According to a new CNN poll around two-thirds of blacks asked indicated that they believed Martin Luther King Jr.’s dream had been fulfilled (h/t RaceWire). This is a marked increase (up from 34% ) who indicated similar feelings in a poll taken in March, 2008. Now compare that to whites who only had a small increase from 35% to 46%.
I shared the graph I created from these findings with students in my Ethnic & Race Relations course (hello students who are reading this!).
Prior to sharing these results, I talked about the media discussion of America as post-racial. They listened to the statement by NPR’s Daniel Schorr. I showed this clip from CNN’s coverage (opens YouTube video) of the election (h/t Sociological Images).
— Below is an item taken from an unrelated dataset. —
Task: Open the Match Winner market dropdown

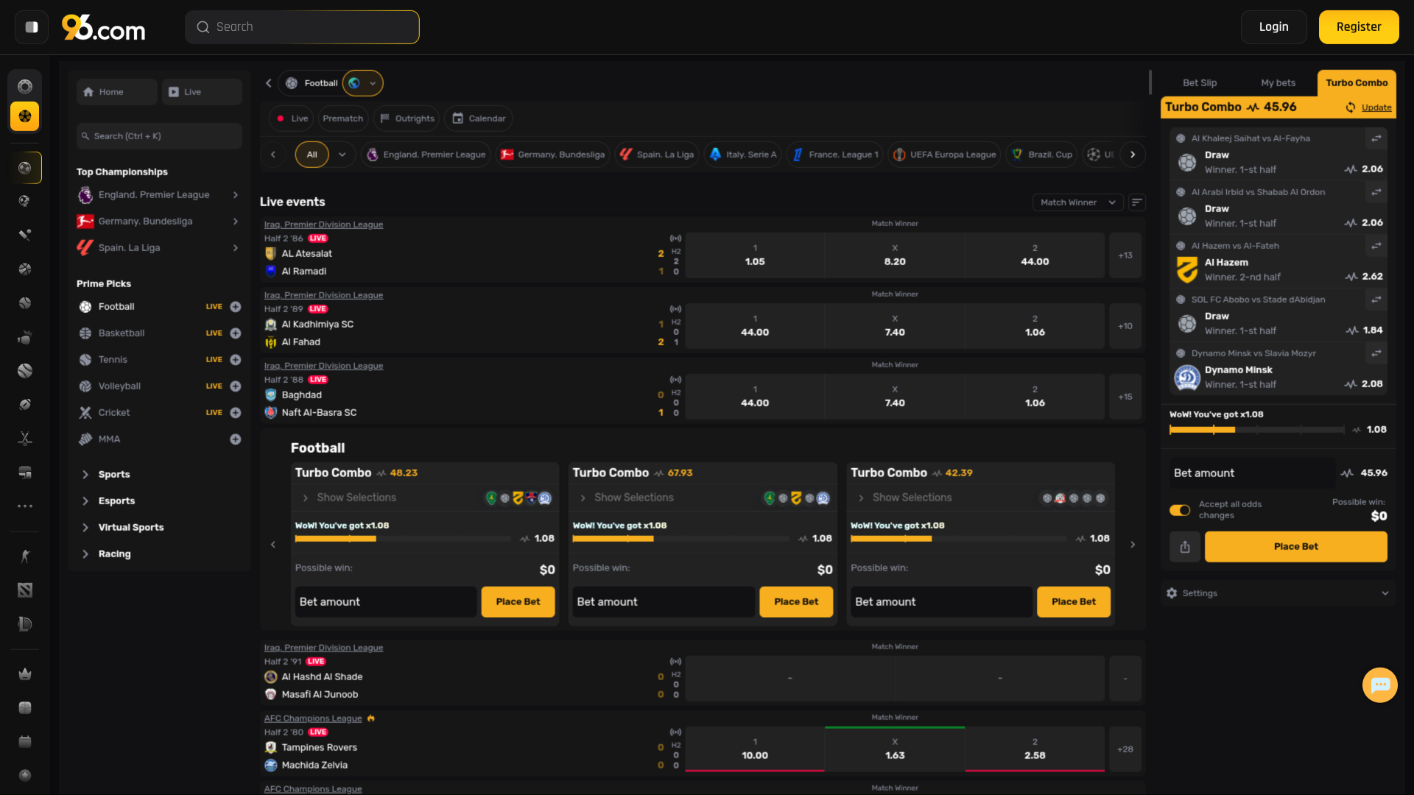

I also passed around The New York Times from the day after the election which announced: “OBAMA Racial Barrier Falls in Decisive Victory.” I then asked students: are we in a post-racial society?
There were a lot of really thoughtful answers. One student asked if it was post-racial (race no longer matters) or post-racist (no longer racist) – indicating we were not the first but moving towards the second. Another pointed out the generational differences, younger whites voted for Obama in large numbers. Still others noted that it seems with his victory that we are judging now on character and not based on race. Largely, the white students in the class gave voice to the opinion that we were NOT post-racial, while the minority students argued that we were (although one young lady had not made up her mind – fair enough, in my opinion). (Of course, students reading this, feel free to comment below about what you think if I misrepresented you).
The remaining class time was spent discussing and showing examples of personal levels of racism (such as Obama bucks, sock monkeys, statements that B.H.O. is a terrorist and the assumptions about Muslims and Arabs these stereotypes reveal). We also discussed Nas’ Black President. At the end, I returned to structural racism and historical causes as the main reasons we are not, and will not soon be, “post-racial” – reasons we will explore in the coming weeks.
Here is the question: Why the difference in perceptions between blacks and whites on the question of fulfilling MLK’s dream? We weren’t sure. We explored the idea of the front stage and back stage as discussed so well by Picca and Feagin. I similarly mentioned Tim Wise’s discussion of white bonding that he brings up in White Like Me (a book we’ll be reading later in the semester). What do you think?